A Kjallan in the uniform of a principal, one of the ship’s junior officers, spotted them and came running up. “Marius—sir—we’ve searched the whole ship, and we did not find the woman Isolda. Or any woman at all.”
“What?” cried Marius. “But she’s here! She has to be.”
“One of the Sardossians told us she was on board, but she and another woman stole the jollyboat a while ago and escaped.”
“Isolda stole the jollyboat?” Marius blinked. He didn’t know whether to laugh or cry. He could readily imagine her doing something like that. But who was the other woman? And where was Isolda now?

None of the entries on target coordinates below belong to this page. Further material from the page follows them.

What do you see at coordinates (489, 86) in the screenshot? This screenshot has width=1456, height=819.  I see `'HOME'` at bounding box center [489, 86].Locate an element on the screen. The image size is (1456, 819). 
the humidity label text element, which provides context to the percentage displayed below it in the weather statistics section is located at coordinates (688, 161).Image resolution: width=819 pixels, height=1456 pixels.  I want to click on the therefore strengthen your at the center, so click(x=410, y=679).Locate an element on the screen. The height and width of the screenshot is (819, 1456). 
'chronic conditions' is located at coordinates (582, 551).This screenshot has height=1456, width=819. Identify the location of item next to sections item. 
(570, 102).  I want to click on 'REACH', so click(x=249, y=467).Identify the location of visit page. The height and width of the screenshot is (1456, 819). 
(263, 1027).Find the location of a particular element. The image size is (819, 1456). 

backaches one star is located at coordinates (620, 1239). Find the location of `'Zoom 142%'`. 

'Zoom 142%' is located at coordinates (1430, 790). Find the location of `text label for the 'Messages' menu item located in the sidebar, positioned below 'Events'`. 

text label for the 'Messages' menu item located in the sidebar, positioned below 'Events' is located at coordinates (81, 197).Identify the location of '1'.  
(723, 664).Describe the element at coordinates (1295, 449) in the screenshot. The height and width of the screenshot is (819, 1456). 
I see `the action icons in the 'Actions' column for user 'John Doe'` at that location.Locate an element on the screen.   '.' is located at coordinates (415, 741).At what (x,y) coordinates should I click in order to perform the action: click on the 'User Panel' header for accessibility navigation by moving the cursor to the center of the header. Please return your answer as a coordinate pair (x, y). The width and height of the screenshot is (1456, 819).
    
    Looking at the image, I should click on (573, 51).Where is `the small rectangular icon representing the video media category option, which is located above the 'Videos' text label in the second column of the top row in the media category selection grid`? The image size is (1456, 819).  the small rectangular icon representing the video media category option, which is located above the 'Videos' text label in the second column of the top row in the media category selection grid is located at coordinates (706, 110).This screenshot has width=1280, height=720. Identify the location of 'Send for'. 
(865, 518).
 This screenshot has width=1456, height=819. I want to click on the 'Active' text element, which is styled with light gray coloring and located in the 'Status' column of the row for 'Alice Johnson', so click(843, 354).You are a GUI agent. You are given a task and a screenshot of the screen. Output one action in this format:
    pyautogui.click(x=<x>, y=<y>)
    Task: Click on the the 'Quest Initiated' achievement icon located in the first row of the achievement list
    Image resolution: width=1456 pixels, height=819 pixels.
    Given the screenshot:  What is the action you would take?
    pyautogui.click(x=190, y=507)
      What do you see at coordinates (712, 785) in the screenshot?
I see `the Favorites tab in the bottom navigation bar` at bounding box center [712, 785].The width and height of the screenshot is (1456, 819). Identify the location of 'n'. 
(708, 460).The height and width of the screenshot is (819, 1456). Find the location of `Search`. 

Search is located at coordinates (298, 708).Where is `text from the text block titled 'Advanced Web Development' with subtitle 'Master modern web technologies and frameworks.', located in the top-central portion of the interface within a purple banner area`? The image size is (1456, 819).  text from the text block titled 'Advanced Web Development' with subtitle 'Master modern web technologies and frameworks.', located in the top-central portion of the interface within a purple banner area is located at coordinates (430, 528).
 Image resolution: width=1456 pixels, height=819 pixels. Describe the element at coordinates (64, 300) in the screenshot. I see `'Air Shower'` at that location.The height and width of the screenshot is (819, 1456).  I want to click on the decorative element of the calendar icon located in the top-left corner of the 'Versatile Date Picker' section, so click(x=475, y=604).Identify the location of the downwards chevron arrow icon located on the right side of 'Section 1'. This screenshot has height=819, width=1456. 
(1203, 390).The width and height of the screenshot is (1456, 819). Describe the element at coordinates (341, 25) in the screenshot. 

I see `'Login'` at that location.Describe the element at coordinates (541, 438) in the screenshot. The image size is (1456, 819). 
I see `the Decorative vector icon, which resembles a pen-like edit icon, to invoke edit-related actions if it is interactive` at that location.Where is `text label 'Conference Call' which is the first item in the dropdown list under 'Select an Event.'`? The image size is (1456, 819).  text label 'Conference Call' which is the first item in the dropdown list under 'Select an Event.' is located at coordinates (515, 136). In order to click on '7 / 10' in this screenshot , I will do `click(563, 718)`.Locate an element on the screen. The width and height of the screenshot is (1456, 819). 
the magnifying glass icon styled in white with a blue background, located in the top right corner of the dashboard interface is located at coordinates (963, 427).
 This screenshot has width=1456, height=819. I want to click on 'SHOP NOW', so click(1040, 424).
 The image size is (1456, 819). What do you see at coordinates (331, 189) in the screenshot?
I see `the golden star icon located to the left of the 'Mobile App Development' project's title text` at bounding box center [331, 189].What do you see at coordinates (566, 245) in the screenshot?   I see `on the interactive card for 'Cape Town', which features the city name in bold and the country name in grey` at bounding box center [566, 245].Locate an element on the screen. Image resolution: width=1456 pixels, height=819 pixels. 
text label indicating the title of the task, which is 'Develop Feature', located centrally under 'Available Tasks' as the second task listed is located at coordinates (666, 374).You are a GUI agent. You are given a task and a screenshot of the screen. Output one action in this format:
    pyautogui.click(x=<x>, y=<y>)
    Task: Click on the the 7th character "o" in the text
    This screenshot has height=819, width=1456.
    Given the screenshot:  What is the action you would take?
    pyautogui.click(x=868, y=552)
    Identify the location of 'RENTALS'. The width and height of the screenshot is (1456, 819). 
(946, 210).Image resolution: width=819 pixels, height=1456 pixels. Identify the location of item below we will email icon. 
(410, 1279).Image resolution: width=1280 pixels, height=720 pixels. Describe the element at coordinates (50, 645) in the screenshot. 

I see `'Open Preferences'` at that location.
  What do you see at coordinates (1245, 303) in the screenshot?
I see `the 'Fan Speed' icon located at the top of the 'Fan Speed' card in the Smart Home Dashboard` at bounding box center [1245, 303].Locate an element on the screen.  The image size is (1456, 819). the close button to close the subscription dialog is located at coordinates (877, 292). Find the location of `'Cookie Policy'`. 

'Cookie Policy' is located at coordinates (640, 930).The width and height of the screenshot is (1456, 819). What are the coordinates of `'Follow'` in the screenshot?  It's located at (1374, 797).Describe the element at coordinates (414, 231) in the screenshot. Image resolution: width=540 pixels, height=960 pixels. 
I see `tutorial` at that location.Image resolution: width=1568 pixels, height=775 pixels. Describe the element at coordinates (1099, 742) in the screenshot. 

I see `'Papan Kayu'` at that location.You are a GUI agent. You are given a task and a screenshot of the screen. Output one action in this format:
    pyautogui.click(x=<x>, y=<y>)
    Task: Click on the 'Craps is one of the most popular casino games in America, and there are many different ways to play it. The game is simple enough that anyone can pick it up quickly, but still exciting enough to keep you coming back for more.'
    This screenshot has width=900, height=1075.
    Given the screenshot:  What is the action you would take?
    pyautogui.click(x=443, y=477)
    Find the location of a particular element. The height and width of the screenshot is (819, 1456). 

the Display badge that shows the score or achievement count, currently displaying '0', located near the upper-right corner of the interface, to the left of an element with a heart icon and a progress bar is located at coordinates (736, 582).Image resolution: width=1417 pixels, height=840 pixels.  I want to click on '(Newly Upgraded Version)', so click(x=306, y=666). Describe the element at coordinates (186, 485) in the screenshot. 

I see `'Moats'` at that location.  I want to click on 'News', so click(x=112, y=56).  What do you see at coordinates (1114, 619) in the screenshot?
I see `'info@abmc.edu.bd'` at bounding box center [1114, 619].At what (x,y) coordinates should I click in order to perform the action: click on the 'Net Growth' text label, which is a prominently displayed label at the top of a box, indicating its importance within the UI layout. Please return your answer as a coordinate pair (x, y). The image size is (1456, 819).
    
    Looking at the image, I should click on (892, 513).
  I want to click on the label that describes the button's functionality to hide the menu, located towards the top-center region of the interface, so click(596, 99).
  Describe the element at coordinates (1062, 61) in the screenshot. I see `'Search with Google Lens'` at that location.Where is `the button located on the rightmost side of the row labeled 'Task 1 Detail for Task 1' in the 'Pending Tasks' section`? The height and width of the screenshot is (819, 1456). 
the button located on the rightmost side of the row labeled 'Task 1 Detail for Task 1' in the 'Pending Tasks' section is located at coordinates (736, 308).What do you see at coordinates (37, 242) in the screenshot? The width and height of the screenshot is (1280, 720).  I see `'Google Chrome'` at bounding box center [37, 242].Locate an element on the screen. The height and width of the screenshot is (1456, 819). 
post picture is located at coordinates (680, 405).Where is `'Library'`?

“We found something else,” said the officer. “May I show you?”
“All right.” Where would Isolda have gone in the jollyboat? Toward land, surely. They were in the Neruna Strait, so if she was uninjured, she should be capable of rowing to shore.
Summoning a ball of magelight, the officer led them down a dark stairway into the ship’s storage hold. As Marius’s boots hit the ground, a rat squeaked and scurried away.
“See these crates?” asked the principal, sending his magelight ball to illuminate them.
Marius looked around. The hold was packed from stem to stern with them.
“They say they hold wine, but they don’t,” said the principal. The nearest crate had been opened. The man reached into it and pulled out a bottle. “Be careful—don’t strike a spark.” He knocked the bottle against the wooden crate, and its glass top broke off. Black powder spilled out.
“Three gods,” said Drusus.
“What is it?” said Marius.
“Gunpowder,” said the principal. “Thank the Sage we didn’t fire at the hull.”
“Glaucus,” called a sailor from above.
The principal turned to the ladder. “Yes?”